● **BRIEF**:
Reproduce the abstract on predicting COVID-19 related death from the words "Predicting COVID-19 related" through "L., Goldacre B.", putting "OpenSAFELY-TPP" wherever "OpenSAFELY" appears.

Predicting COVID-19 related death using the OpenSAFELY platform
The OpenSAFELY Collaborative None., Williamson E., Tazare J., Bhaskaran K., Bhaskaran K., McDonald H., Walker A., Tomlinson L., Wing K., Bacon S., Bates C., Curtis H., Forbes H., Minassian C., Morton C., Nightingale E., Mehrkar A., Evans D., Nicholson B., Leon D., Inglesby P., MacKenna B., Davies N., DeVito N., Drysdale H., Cockburn J., Hulme W., Morley J., Douglas I., Rentsch C., Mathur R., Wong A., Schultze A., Croker R., Parry J., Hester F., Harper S., Grieve R., Harrison D., Steyerberg E., Eggo R., Diaz-Ordaz K., Keogh R., Evans SJW., Smeeth L., Goldacre B.
Objectives To compare approaches for obtaining relative and absolute estimates of risk of 28-day COVID-19 mortality for adults in the general population of England in the context of changing levels of circulating infection. Design Three designs were compared. (A) case-cohort which does not explicitly account for the time-changing prevalence of COVID-19 infection, (B) 28-day landmarking, a series of sequential overlapping sub-studies incorporating time-updating proxy measures of the prevalence of infection, and (C) daily landmarking. Regression models were fitted to predict 28-day COVID-19 mortality. Setting Working on behalf of NHS England, we used clinical data from adult patients from all regions of England held in the TPP SystmOne electronic health record system, linked to Office for National Statistics (ONS) mortality data, using the OpenSAFELY platform. Participants Eligible participants were adults aged 18 or over, registered at a general practice using TPP software on 1 st March 2020 with recorded sex, postcode and ethnicity. 11,972,947 individuals were included, and 7,999 participants experienced a COVID-19 related death. The study period lasted 100 days, ending 8 th June 2020. Predictors A range of demographic characteristics and comorbidities were used as potential predictors. Local infection prevalence was estimated with three proxies: modelled based on local prevalence and other key factors; rate of A&E COVID-19 related attendances; and rate of suspected COVID-19 cases in primary care. Main outcome measures COVID-19 related death. Results All models discriminated well between patients who did and did not experience COVID-19 related death, with C-statistics ranging from 0.92-0.94. Accurate estimates of absolute risk required data on local infection prevalence, with modelled estimates providing the best performance. Conclusions Reliable estimates of absolute risk need to incorporate changing local prevalence of infection. Simple models can provide very good discrimination and may simplify implementation of risk prediction tools in practice.

● **INFORMATION SUPPLIED**:
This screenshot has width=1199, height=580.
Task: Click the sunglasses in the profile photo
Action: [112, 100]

---

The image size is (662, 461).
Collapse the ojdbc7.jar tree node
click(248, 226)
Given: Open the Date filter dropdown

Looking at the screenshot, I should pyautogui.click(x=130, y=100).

● **SOLUTION FOR THIS PROBLEM**:
Predicting COVID-19 related death using the OpenSAFELY-TPP platform
The OpenSAFELY-TPP Collaborative None., Williamson E., Tazare J., Bhaskaran K., Bhaskaran K., McDonald H., Walker A., Tomlinson L., Wing K., Bacon S., Bates C., Curtis H., Forbes H., Minassian C., Morton C., Nightingale E., Mehrkar A., Evans D., Nicholson B., Leon D., Inglesby P., MacKenna B., Davies N., DeVito N., Drysdale H., Cockburn J., Hulme W., Morley J., Douglas I., Rentsch C., Mathur R., Wong A., Schultze A., Croker R., Parry J., Hester F., Harper S., Grieve R., Harrison D., Steyerberg E., Eggo R., Diaz-Ordaz K., Keogh R., Evans SJW., Smeeth L., Goldacre B.